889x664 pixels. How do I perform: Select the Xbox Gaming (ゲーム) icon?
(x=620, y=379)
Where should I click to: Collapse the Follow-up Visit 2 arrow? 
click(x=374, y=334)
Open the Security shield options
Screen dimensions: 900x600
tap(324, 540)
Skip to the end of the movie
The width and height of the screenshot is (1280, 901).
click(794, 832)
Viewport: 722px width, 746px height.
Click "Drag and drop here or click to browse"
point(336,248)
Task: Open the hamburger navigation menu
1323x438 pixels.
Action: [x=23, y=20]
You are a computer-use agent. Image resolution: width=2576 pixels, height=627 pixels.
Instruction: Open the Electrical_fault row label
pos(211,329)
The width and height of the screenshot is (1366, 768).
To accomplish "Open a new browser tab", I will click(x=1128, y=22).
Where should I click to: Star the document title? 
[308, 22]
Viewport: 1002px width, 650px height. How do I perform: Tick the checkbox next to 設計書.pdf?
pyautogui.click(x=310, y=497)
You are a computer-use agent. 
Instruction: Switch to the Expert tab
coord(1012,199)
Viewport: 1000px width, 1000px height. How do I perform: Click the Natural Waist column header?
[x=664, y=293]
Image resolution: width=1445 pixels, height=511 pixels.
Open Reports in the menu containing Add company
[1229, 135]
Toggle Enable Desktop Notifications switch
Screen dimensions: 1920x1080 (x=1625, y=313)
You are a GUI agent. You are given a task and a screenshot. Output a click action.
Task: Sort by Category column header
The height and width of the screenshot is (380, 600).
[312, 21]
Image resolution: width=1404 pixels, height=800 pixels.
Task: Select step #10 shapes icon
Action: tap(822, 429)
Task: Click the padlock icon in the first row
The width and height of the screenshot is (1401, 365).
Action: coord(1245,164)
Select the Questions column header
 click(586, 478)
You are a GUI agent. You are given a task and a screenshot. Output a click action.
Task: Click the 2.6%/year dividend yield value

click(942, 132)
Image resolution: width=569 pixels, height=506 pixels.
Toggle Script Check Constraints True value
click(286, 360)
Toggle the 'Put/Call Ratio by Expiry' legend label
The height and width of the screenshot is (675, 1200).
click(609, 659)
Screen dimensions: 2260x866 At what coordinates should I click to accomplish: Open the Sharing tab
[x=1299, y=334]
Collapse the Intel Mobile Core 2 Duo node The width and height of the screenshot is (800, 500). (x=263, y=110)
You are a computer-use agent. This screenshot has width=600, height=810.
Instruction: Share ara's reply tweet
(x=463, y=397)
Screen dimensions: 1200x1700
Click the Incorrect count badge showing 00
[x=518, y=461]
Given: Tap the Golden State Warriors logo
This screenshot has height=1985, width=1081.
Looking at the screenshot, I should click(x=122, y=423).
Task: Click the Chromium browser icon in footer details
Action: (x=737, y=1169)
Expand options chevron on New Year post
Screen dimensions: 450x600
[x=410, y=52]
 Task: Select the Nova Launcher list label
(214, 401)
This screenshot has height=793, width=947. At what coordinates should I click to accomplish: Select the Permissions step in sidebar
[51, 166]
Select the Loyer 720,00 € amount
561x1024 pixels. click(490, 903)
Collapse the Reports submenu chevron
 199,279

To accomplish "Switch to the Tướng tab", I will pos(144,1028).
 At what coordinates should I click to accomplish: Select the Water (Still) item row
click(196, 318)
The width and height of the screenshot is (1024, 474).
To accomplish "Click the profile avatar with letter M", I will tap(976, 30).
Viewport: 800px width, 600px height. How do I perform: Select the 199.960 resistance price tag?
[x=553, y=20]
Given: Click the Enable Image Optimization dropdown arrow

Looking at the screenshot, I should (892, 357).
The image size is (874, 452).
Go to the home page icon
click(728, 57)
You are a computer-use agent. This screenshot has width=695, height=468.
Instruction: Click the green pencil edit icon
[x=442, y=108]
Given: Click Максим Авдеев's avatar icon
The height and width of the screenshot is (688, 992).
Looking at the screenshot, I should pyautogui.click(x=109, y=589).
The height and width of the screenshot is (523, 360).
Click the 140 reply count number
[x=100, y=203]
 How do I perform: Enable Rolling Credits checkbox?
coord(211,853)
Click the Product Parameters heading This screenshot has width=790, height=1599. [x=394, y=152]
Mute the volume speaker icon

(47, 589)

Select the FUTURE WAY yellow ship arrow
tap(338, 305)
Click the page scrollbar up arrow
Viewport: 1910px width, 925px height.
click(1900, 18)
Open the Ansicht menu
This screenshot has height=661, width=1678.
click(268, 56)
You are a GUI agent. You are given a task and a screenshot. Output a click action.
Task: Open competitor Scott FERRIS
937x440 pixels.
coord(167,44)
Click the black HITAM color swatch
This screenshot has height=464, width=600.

**WHAT YOU HAVE TO DO:** Reproduce the lines of the entries above from the one with "The width and height of the screenshot is (1401, 365)." to the one with "Image resolution: width=569", both included, exactly and without any other line.

**RESPONSE:**
The width and height of the screenshot is (1401, 365).
Action: coord(1245,164)
Select the Questions column header
 click(586, 478)
You are a GUI agent. You are given a task and a screenshot. Output a click action.
Task: Click the 2.6%/year dividend yield value

click(942, 132)
Image resolution: width=569 pixels, height=506 pixels.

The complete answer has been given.